* SOURCE EXTRACT *
The same group developed a similar immunosensor for high-sensitivity (hs)-CRP using Fe3O4@AuNPs functionalized with 2-aminoethanethiol to immobilize HRP-anti-hs-CRP. SPCEs modified with iron phtalocyanine (FePc) and chitosan were used to magnetically attract HRP-anti-hs-CRP/Fe3O4@AuNPs conjugates, so that in this case, the immunoconjugation with the antigen inhibited the catalytic efficiency of HRP to the H2O2 reduction of FePc. This inhibition was proportional to the concentration of the antigen within 1.2 to 200 ng·mL−1 concentration range, and the LOD was 0.5 ng·mL−1 [72]. An important characteristic of the immunosensor is the reusability as it can be regenerated, this greatly decreases the cost of detection.
Clenbuterol (CLB) is a β-agonist that can promote muscle growth reducing body fat in food animals. CLB residues accumulate in meat and liver can produce adverse effects on humans, thus, the misuse of CLB must be controlled. An electrochemical immunosensor was described for the determination of CLB in pork meat using SPCEs modified with graphene sheets—Nafion films and core-shell Fe3O4@AuNPs. BSA-CLB biomagnetic conjugates were immobilized on the electrode and an indirect competitive immunoassay was performed with anti-CLB and free CLB/BSA-CLB. The electrochemical detection was carried out using Fe(CN)63− as the electroactive probe by measuring the decrease in the current signal as increases the steric hindrance produced by the formation of anti-CLB-CLB-BSA complex on the surface of SPCE. An increase in current proportional to the concentration of CLB (less CLA-BSA was immobilized) was observed over the range of 0.5 to 200 ng·mL−1 CLB, and a LOD value of 0.22 ng·mL−1 was obtained. Compared with other electrochemical immunosensors, this provided a better sensitivity but a narrower dynamic range. The immunosensor was employed to determine CLB in spiked pork meat [73].

* LISTED ENTRIES *
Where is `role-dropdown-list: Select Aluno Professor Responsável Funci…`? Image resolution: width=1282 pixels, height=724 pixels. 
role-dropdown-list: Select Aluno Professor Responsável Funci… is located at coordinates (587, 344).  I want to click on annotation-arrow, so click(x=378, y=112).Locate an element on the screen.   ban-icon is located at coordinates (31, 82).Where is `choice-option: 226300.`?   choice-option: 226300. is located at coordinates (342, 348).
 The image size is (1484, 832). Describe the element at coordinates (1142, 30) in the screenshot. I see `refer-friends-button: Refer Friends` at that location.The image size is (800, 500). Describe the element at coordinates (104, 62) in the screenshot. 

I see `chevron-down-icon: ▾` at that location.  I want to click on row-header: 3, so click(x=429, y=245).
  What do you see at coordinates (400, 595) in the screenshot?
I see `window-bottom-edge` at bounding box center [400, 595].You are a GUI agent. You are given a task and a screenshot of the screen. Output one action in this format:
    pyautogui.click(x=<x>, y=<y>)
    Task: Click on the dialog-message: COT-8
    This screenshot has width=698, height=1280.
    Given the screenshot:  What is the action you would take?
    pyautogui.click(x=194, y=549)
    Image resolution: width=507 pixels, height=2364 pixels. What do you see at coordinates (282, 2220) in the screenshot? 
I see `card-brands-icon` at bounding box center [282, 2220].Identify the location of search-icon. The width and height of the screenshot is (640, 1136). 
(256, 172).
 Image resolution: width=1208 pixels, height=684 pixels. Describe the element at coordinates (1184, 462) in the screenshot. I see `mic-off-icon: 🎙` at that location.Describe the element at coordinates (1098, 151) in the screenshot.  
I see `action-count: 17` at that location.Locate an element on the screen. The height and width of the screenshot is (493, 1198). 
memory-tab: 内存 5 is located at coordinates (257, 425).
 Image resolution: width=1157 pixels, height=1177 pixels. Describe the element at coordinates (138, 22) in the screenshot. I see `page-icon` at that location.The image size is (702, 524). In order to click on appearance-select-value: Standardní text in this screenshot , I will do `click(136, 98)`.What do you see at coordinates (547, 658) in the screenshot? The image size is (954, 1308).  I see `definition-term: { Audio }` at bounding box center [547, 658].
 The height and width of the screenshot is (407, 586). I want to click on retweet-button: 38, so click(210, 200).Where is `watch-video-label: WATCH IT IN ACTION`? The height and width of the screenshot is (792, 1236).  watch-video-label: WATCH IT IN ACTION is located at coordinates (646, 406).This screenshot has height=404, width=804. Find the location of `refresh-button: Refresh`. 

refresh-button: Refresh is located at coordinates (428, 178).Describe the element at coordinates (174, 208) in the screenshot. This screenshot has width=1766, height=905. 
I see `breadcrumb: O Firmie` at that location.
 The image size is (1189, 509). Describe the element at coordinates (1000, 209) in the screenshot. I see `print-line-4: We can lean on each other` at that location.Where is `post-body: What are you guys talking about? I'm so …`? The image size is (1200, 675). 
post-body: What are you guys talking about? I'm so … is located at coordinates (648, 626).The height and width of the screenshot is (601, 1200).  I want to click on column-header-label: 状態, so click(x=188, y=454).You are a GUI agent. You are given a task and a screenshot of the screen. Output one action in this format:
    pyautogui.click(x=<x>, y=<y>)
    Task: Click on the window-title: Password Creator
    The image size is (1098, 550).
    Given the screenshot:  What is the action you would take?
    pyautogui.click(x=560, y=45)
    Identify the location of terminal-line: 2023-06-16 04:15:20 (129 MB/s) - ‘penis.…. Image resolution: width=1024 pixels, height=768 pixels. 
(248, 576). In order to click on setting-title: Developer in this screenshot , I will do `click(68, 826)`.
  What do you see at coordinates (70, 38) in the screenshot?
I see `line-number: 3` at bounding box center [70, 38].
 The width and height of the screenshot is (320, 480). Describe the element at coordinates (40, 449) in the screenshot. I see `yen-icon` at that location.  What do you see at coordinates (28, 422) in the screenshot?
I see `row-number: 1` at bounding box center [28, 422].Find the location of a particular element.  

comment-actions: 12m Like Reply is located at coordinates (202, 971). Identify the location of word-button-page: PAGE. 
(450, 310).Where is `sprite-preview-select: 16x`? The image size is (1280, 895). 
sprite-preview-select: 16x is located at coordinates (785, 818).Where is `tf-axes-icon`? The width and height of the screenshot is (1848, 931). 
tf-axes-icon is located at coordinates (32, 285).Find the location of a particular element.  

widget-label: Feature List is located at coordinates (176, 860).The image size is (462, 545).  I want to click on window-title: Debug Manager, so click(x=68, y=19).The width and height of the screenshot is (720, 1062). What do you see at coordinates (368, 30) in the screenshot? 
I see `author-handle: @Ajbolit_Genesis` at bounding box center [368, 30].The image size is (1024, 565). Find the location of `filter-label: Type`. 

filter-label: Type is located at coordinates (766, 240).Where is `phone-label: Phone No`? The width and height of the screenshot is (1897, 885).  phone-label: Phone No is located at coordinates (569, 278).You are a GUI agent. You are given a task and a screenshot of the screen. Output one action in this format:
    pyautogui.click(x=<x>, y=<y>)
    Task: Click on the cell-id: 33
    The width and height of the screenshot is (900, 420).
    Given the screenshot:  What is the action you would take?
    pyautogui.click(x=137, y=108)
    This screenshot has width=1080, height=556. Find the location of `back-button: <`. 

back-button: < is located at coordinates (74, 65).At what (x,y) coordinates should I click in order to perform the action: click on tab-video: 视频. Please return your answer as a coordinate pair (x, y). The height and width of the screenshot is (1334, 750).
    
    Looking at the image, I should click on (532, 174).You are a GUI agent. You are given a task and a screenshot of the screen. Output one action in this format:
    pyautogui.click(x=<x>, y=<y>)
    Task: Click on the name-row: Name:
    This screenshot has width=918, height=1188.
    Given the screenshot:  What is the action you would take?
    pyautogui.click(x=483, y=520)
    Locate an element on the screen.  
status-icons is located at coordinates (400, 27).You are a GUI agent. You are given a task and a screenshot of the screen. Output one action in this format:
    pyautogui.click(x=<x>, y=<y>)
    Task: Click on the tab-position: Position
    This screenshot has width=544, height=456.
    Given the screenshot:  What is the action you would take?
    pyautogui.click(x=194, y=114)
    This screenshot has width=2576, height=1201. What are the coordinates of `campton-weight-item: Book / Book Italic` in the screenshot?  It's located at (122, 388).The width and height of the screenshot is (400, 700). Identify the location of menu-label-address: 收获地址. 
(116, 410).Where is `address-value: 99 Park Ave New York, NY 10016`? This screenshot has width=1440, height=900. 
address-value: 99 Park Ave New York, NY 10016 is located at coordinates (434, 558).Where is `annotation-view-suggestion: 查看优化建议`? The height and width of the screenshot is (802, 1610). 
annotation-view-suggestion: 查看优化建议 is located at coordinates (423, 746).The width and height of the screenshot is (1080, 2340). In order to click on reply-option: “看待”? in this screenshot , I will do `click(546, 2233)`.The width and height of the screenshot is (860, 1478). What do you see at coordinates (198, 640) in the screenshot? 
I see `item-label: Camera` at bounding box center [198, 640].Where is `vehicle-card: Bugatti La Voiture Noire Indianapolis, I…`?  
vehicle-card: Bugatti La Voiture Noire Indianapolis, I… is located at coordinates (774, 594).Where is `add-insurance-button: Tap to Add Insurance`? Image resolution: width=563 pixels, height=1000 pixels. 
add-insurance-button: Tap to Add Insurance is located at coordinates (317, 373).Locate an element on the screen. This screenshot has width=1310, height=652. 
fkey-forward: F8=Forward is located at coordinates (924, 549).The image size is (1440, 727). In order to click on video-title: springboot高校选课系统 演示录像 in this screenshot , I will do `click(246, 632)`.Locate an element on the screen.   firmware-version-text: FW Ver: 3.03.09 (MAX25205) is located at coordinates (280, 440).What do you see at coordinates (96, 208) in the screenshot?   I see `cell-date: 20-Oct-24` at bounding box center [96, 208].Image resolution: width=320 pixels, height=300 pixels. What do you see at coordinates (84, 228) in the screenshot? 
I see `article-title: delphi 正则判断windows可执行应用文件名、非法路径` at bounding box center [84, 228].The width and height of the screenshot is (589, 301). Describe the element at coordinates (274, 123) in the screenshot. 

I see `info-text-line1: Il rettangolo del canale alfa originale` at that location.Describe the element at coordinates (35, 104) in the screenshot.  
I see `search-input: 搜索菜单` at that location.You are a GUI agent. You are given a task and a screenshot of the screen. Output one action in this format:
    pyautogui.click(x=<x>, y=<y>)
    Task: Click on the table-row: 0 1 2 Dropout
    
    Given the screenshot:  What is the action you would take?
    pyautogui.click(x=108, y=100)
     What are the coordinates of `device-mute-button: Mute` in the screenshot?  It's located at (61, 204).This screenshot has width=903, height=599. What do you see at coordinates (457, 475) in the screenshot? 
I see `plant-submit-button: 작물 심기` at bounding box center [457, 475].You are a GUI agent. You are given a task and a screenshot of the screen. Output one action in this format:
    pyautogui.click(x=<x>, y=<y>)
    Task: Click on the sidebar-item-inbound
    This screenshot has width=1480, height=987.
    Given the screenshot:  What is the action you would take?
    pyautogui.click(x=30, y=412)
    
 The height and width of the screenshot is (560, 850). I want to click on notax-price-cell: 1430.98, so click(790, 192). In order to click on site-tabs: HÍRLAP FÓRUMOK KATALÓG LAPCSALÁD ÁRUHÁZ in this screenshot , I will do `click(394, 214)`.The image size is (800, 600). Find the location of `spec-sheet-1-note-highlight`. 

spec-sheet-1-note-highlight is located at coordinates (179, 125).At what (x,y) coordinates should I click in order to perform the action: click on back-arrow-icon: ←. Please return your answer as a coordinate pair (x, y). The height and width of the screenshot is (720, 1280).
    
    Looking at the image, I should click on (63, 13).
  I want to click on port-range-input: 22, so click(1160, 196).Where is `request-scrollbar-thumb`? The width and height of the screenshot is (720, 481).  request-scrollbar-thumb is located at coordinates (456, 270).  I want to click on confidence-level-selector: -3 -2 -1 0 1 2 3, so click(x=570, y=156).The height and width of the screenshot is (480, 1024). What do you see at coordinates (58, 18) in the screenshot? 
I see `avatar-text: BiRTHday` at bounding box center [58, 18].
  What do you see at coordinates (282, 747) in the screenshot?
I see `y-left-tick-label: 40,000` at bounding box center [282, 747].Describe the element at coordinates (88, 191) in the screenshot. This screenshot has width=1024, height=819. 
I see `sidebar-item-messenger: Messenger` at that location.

* REQUIRED WORK *
Pick up the passage on electrochemical immunosensors after its final sentence and carry it forward.

* RESPONSE AREA *
A very similar strategy was also used by the same group for developing a voltammetric immunosensor for the determination of chloramphenicol (CAP). CAP is a broad-spectrum antibiotic used in veterinary medicine, which can cause serious toxic effects to humans. Although its application is banned in different countries, detection of CAP residues in food is still necessary. As in the previous protocol, SPCEs modified with graphene sheets-Nafion films and core-shell Fe3O4@AuNPs were employed, BSA-CAP biomagnetic conjugates were immobilized on the electrode, and an indirect competitive immunoassay was performed with anti-CAP and free CAP/BSA-CAP. The electrochemical detection by DPV using Fe(CN)63− provided a calibration plot over the range from 2.0 to 200 ng·mL−1 and a LOD of 0.82 ng·mL−1. The method was applied to spiked milk [74], and the results compared satisfactorily with those provided by liquid chromatography.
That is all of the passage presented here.